## Tarefa proposta 1:
Duplique, sem alterações, os registros a partir da linha que contém "Given: Click the Missing Product help icon" até a linha que contém "click(600, 27)", incluindo ambas. Omita as imagens na resposta.

## Texto extraído:
--------------------

Notícia
de ontem, no site da Folha, dá conta de uma gravação de áudio anexada a um dos
processos da Lava Jato no STF na qual é revelado o funcionamento de um
verdadeiro mercado de delações. Na gravação, Alexandre Margotto, ex-sócio de
Lúcio Bolonha Funaro, acusado de ser operador de Eduardo Cunha, pede dinheiro
para não delatar Funaro: "Eu quero estar do lado do Lúcio e que ele não me
desampare financeiramente nem juridicamente. Mas eu já quero cem pau agora, R$
100 mil".
Essa
gravação expõe toda a perversidade do funcionamento da Lava Jato. Primeiramente
há uma profusão inacreditável de delatores. Quem fecha o acordo de delação é
premiado com reduções generosas de pena, possibilidade de cumprir pena de
prisão em casa, etc. Treze delatores da Lava Jato condenados a penas que somam
283 anos de reclusão conseguiram reduzir esse tempo para menos de 7 anos graças
aos acordos de delação. Delatar é, portanto, um ótimo negócio.

--------------------

## Registros de entrada:

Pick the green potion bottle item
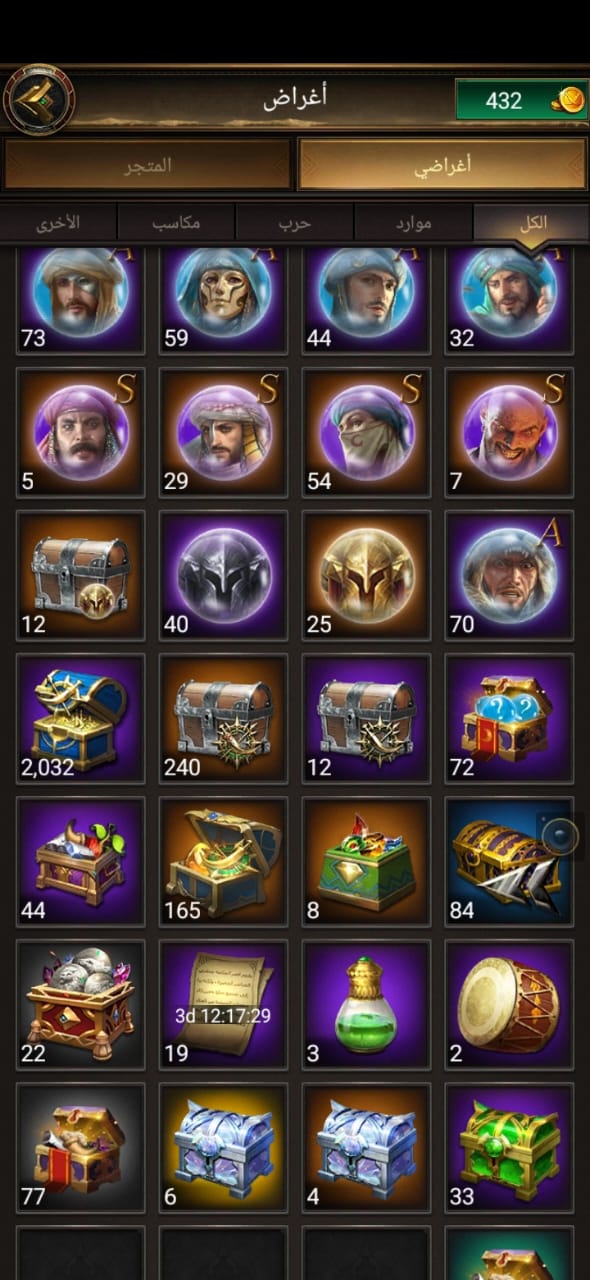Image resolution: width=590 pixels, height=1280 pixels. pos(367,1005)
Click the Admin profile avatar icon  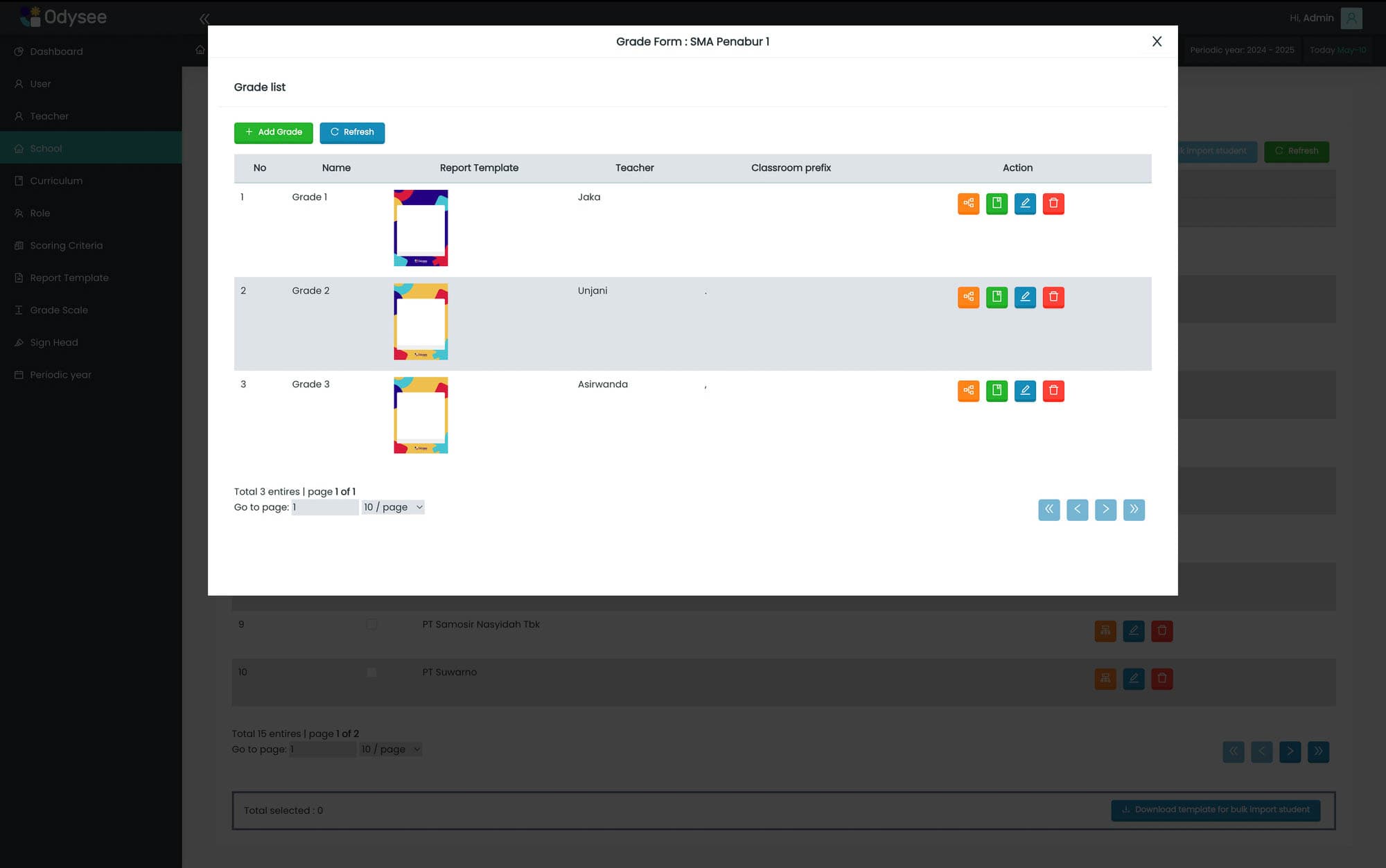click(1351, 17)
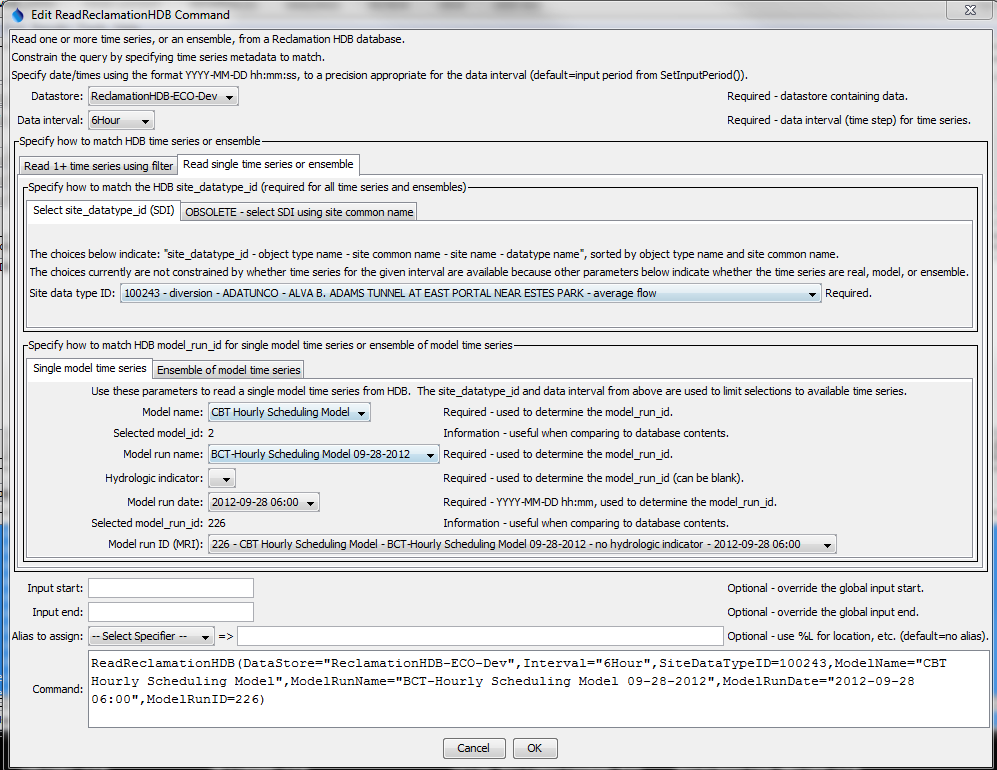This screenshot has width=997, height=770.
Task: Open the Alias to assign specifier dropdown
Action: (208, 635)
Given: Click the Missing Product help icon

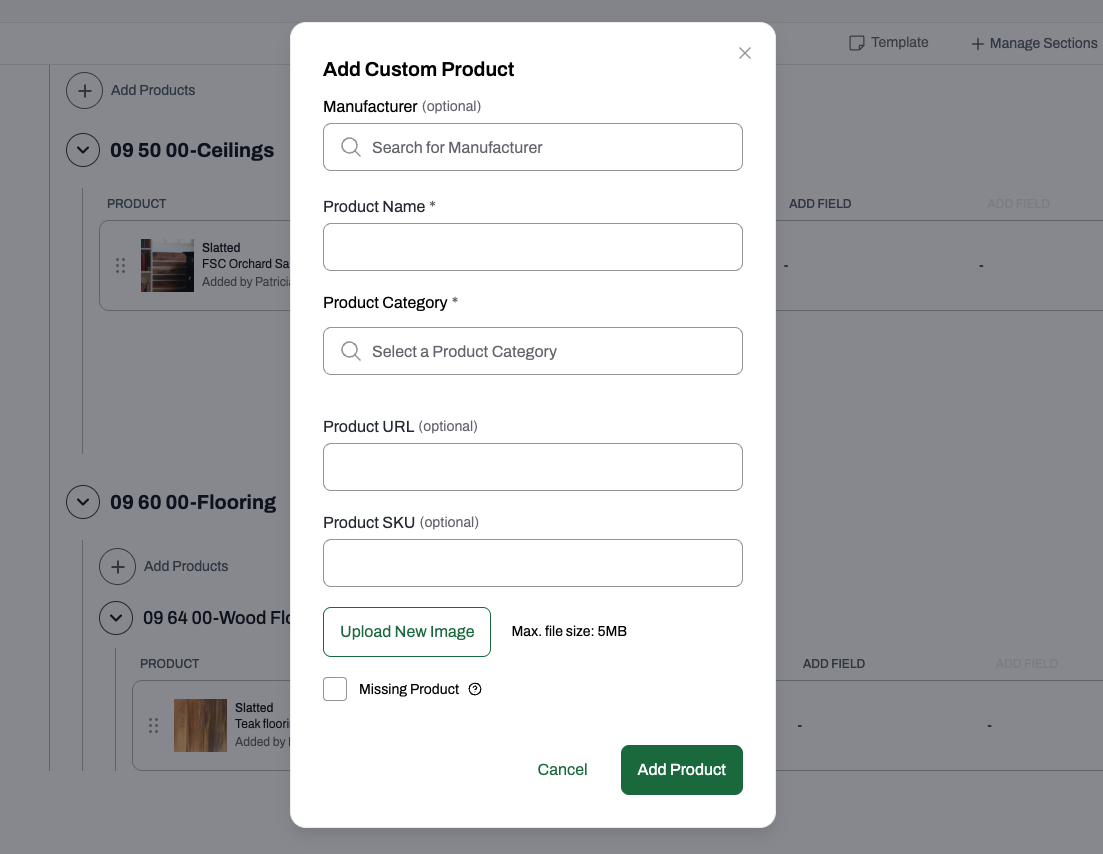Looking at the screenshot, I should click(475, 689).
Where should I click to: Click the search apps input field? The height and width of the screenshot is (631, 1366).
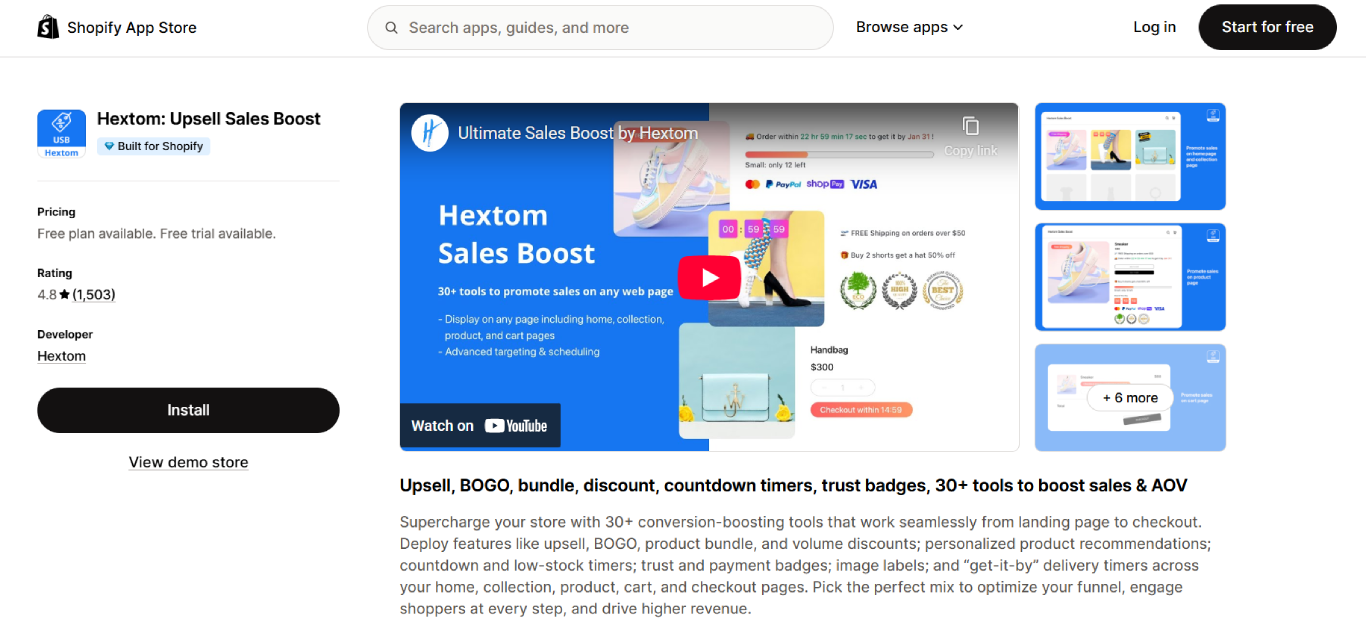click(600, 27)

--------------------

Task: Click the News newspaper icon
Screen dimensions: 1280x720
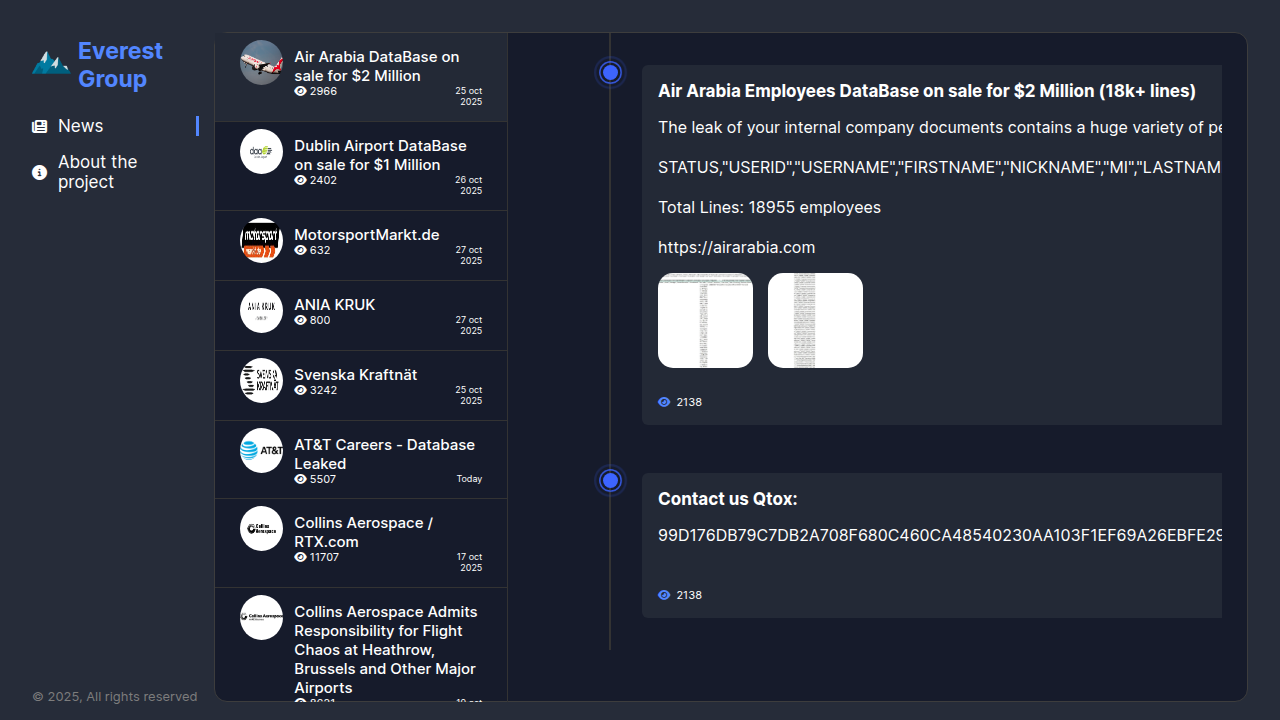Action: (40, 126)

--------------------

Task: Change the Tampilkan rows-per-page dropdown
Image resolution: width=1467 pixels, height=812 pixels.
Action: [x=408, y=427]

--------------------

## Tarefa proposta 2:
Responda com base no texto sobre a Lava Jato:
(a) Em que site foi publicada a notícia sobre a gravação de áudio?
(b) Quanto dinheiro Alexandre Margotto pede de imediato na gravação?
(c) Quantos anos de reclusão somavam as penas dos treze delatores condenados?

## Resposta 1:
Given: Click the Missing Product help icon

Looking at the screenshot, I should click(475, 689).
Where should I click to: Click the search apps input field? The height and width of the screenshot is (631, 1366).
click(600, 27)

## Resposta 2:
(a) No site da Folha.
(b) R$ 100 mil.
(c) 283 anos.